## What to work on
Would you please reproduce all the entries word for word, minus the pictures?

## Source data
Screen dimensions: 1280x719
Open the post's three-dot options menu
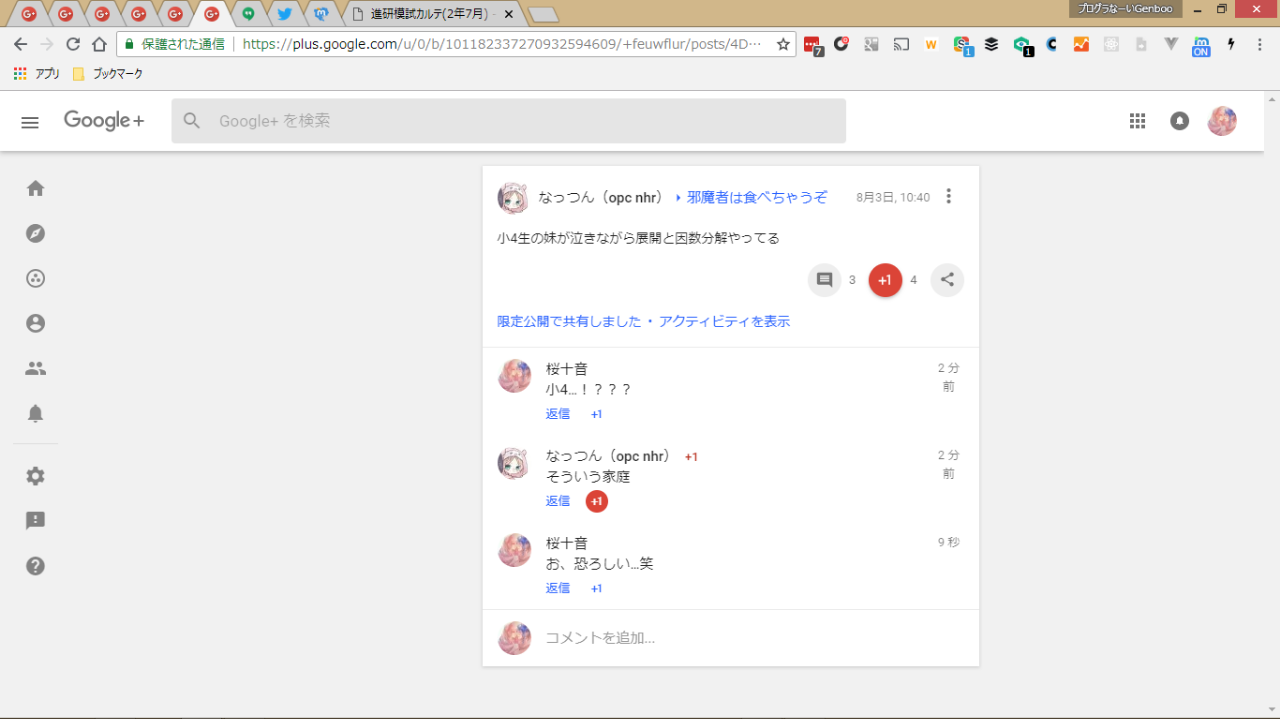point(949,197)
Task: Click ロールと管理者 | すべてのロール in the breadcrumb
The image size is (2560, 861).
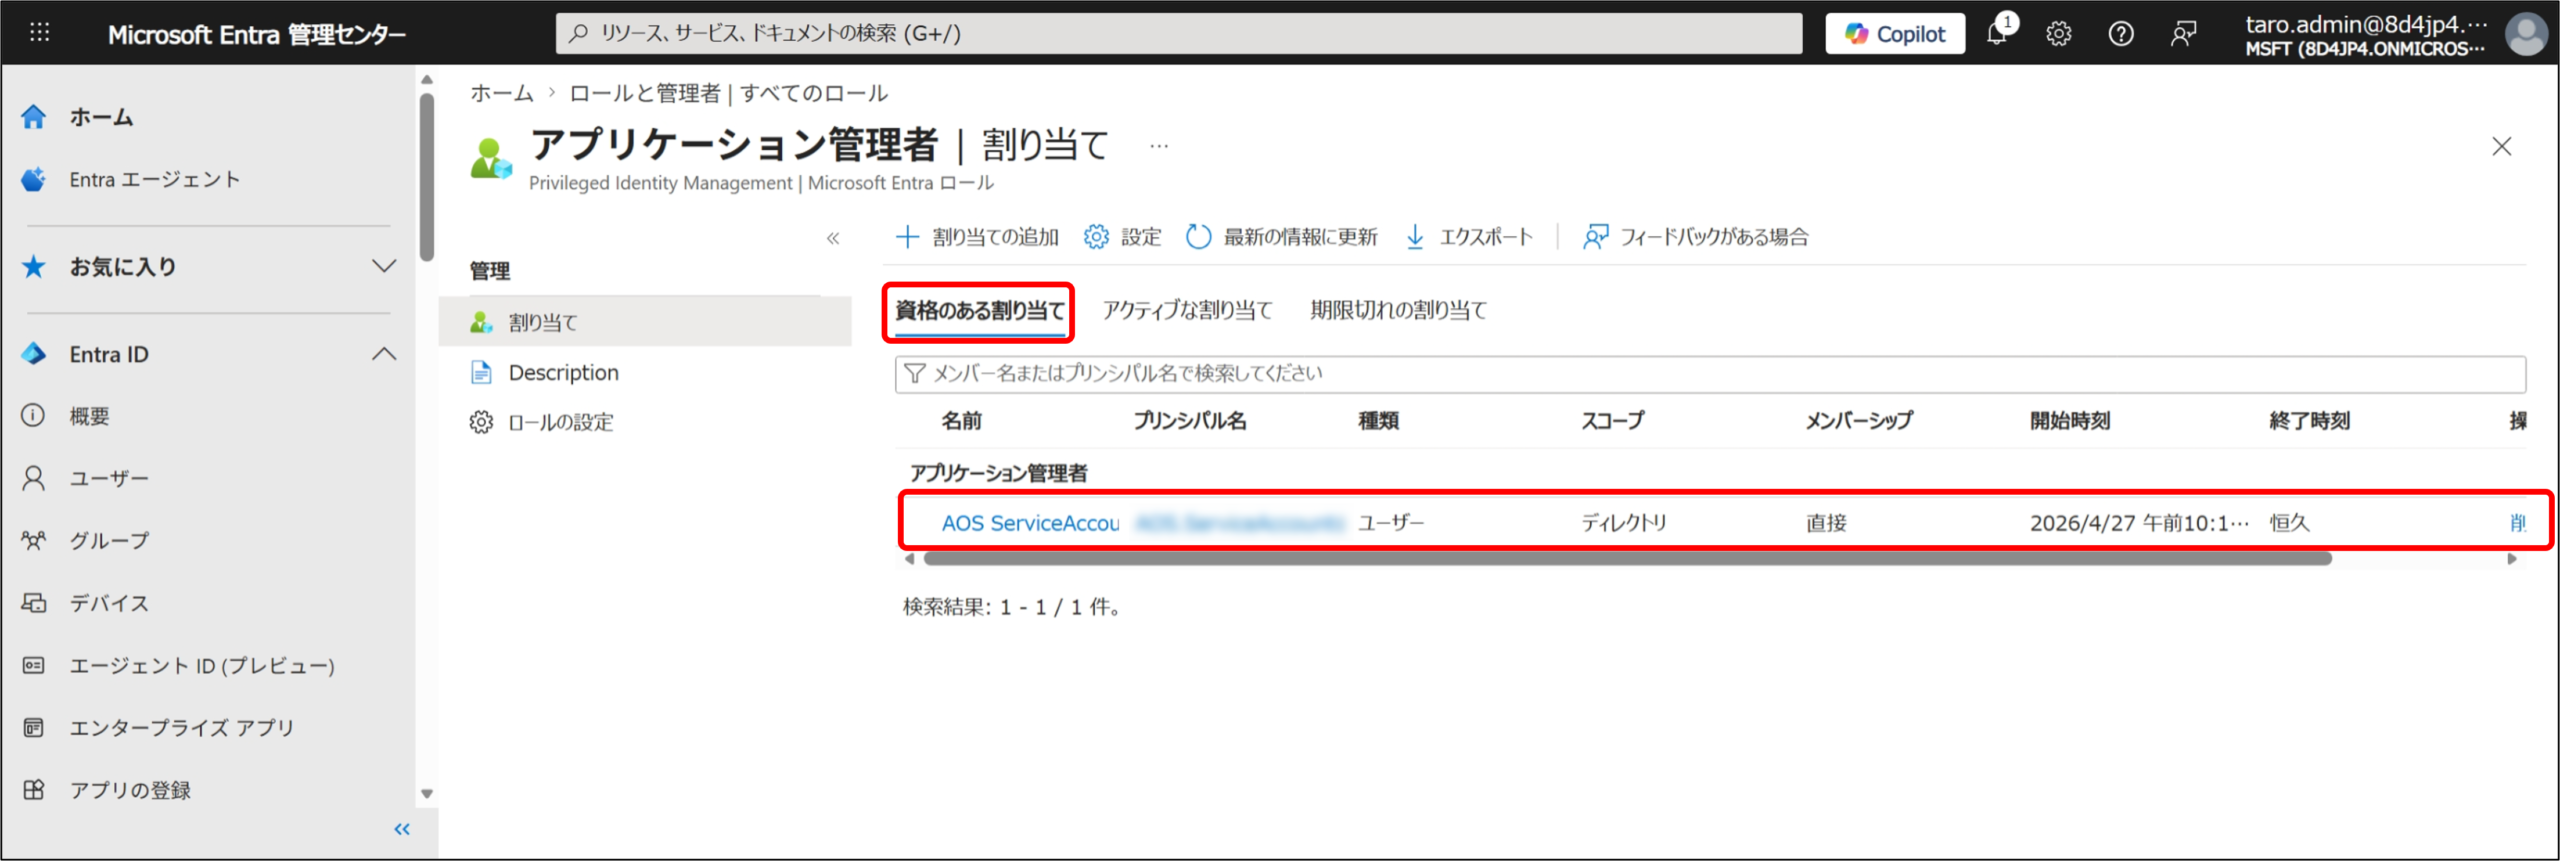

## Written reply
Screen dimensions: 1280x719
Open the post's three-dot options menu
point(949,197)
Task: Click ロールと管理者 | すべてのロール in the breadcrumb
The image size is (2560, 861).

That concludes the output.